Ich vertrete dagegen die Ansicht, dass eine Archivnutzung, bei der einzelnen Besuchern des Archivs das Anhören geschützter Musik (oder Filme) ermöglicht wird, nicht öffentlich ist, also auch nicht Vergütungsansprüche der GEMA auslöst.
http://archiv.twoday.net/stories/49610092/

Die herangezogene Entscheidung "Schallplatten-Espresso" ( Schulze LGZ Nr. 98) ist schon etwas angejahrt.

In Buch und Bibliothek 1972 war zu lesen: Die Wiedergabe des Inhalts von Tonkassetten an einzelne Benutzer (z. B. mittels Kopfhörer) ist keine öffentliche Wiedergabe.
http://books.google.de/books?id=5ccqAQAAIAAJ&q=gema+%22mittels+kopfh%C3%B6rer%22

Zur sukzessiven Öffentlichkeit siehe v. Ungern/Sternberg in Schricker/Loewenheim 4. Aufl. 2010 § 15 Rz. 71, der in Audio-Guides von Museen keine öffentliche Wiedergabe sieht.

Bullinger et al.: Urheberrechte in Museen und Archiven, 2010, S. 78: Es spreche vieles dafür, dass eine öffentliche Vorführung dann nicht vorliege, wenn einem einzelnen (oder mehreren miteinander verbundenen) Benutzern die Möglichkeit eingeräumt werde, in einem räumlich abgetrennten Bereich der Bibliothek einen Film mittels eines Wiedergabegeräts anzusehen.

Es bleibt also dabei: In Archiven darf Einzelnutzern Musik zu Gehör gebracht werden, ohne dass die GEMA kassieren darf.

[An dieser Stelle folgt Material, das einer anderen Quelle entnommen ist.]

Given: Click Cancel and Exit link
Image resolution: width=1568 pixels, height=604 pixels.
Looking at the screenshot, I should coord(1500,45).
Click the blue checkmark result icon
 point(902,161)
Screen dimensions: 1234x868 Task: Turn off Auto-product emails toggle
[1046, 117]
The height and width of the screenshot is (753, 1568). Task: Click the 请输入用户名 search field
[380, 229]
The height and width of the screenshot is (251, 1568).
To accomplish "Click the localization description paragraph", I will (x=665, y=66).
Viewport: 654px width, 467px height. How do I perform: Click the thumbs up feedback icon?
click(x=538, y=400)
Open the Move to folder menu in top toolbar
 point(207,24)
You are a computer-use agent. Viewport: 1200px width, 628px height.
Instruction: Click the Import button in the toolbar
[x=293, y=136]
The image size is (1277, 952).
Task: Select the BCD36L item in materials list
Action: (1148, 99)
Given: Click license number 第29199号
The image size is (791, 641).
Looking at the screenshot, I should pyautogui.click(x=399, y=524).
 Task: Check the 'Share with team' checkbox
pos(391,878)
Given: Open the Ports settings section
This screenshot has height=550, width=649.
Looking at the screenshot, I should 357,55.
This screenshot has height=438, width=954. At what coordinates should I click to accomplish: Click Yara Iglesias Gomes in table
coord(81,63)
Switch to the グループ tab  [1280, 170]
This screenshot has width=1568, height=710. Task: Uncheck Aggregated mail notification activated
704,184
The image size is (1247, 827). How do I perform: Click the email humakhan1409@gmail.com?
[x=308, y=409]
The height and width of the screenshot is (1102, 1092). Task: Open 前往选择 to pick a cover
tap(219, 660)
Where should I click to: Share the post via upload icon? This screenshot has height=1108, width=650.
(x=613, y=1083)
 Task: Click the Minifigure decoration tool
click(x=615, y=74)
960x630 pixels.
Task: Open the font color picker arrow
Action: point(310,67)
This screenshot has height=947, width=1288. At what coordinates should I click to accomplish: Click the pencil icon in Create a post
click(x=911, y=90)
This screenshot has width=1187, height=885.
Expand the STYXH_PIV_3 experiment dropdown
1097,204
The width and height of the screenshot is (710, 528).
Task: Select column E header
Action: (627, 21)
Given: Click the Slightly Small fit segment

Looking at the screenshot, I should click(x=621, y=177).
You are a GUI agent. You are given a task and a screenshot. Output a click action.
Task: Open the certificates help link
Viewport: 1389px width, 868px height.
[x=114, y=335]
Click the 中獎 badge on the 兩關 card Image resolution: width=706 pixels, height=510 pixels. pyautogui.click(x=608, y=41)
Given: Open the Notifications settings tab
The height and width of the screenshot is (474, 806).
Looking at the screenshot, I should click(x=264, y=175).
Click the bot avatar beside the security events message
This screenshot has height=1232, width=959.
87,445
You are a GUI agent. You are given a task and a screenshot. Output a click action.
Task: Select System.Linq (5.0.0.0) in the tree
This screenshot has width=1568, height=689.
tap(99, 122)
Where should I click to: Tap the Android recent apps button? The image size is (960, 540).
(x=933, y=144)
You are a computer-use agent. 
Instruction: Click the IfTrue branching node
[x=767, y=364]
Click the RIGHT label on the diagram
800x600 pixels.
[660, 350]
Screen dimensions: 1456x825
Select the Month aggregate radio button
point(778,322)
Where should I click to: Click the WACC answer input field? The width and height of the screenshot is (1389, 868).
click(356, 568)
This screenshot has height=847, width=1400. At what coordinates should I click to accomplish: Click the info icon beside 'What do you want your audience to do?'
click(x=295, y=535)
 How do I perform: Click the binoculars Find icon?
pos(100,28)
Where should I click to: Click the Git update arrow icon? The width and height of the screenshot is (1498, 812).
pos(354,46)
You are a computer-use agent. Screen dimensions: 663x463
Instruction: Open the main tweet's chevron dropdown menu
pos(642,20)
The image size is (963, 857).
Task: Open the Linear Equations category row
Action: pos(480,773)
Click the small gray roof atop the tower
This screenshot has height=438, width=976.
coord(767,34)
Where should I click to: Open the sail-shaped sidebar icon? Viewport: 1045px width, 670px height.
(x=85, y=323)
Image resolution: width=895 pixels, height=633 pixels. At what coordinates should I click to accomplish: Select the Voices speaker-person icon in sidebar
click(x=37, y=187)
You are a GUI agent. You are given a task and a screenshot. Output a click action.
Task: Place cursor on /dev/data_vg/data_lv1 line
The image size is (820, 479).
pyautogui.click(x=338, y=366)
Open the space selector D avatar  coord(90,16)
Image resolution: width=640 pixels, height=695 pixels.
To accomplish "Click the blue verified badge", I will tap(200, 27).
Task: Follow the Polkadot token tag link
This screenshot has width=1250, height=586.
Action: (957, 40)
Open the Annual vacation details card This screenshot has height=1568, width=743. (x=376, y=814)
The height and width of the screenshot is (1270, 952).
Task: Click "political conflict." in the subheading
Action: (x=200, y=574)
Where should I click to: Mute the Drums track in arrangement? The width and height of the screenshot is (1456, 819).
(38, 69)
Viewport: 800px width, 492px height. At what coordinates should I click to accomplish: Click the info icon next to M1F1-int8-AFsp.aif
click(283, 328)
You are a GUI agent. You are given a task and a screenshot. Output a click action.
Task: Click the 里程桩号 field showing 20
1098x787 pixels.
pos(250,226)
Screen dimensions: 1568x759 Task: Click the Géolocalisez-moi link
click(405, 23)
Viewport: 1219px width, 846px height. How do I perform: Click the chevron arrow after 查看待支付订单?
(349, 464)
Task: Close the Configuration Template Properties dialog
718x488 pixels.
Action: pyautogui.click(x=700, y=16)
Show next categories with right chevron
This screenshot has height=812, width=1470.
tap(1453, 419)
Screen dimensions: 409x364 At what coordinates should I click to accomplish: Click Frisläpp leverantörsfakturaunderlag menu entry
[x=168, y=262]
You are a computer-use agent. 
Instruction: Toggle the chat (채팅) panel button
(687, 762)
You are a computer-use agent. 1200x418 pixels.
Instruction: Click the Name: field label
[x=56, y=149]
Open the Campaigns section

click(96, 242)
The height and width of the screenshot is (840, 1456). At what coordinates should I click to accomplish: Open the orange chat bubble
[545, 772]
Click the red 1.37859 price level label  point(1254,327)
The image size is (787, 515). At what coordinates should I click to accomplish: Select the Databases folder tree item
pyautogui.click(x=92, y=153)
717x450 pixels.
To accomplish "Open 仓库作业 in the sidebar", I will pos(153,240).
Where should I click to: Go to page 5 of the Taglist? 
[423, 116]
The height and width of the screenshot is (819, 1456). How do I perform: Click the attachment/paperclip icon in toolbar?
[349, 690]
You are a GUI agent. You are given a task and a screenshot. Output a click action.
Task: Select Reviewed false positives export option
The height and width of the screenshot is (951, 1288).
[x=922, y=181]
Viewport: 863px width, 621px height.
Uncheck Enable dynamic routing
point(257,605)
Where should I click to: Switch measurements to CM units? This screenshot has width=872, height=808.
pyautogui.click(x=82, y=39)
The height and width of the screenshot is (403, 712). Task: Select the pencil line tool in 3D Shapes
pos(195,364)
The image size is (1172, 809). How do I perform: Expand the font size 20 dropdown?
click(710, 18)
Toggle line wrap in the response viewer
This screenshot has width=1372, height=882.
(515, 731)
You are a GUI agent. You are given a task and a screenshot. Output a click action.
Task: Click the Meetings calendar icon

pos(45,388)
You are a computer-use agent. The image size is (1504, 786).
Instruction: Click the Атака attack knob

Update: Klaus Peters, Urheberrechtsfragen audiovisueller Unterlagen in Bibliotheken, 1987, S. 159ff. (für Bereitstellung von Scans danke ich Dr. Harald Müller, Heidelberg) setzt sich ausführlich mit dem Urteil "Schallplatten-Espresso" auseinander, indem er es Punkt für Punkt widerlegt. Er zitiert ebd., S. 158 Gutachten der DBI-Rechtskommission von 1984 und 1986, die empfehlen, das Urteil nicht zu beachten.

Siehe auch
http://deposit.ddb.de/ep/netpub/89/96/96/967969689/_data_stat/www.dbi-berlin.de/dbi_pub/bd_art/bd_99/99_01_13.htm
http://deposit.ddb.de/ep/netpub/89/96/96/967969689/_data_stat/www.dbi-berlin.de/dbi_pub/bd_art/98_05_16.htm
http://deposit.ddb.de/ep/netpub/89/96/96/967969689/_data_stat/www.dbi-berlin.de/dbi_ber/recht/muller.htm

#gema
BCK meinte am 2011/11/20 04:07:
Anzeigen langer Google URLs
Tipp: Auf der Antwort-Seite, die das Ergebnis einer Google-Suche ist, oben in der URL http://www.google.de/#hl=de... oder auch &hl=de das de durch en ersetzen (oder die Suche in Google.com wiederholen), dann werden zu deutschsprachigen Inhalten "Translate this page" Links eingeblendet. Google Translate blendet am Kopf der Seite immer die zu übersetzende URL im Klartext und in voller Länge an, ohne zusätzlichen Google-Code, %-Zeichen etc. 
KlausGraf antwortete am 2011/11/20 04:12:
Guter Tipp, Danke
BCK antwortete am 2011/11/20 04:35:
War übrigens kein Fall von RTFM.
http://www.google.com/support/webmasters/bin/answer.py?hl=de&answer=63758

Google behauptet doch wirklich, das "Öffnen der Seite und das Kopieren der URL aus der Adressleiste (sei) die zuverlässigste Methode, die korrekte URL zu ermitteln."

Ts, ts. Hilft bei non-HTML-Dokumenten, die nicht angezeigt werden, sondern einen Download auslösen nicht weiter. Außerdem will ich in mir verdächtig vorkommenden Fällen die URL auch erst mal prüfen können, bevor ich blind draufklicke! 
Fg68at (Gast) meinte am 2011/11/20 08:55:
URL-Tips
* 1: Schnellansicht -> einfache HTML-Ansicht (wenn vorhanden) dort steht die URL oben.
* 2. Nach dem Download bei Opera als Information in der Downloadliste. Auch in Anderen Browsern sollte die Information bereitstehen.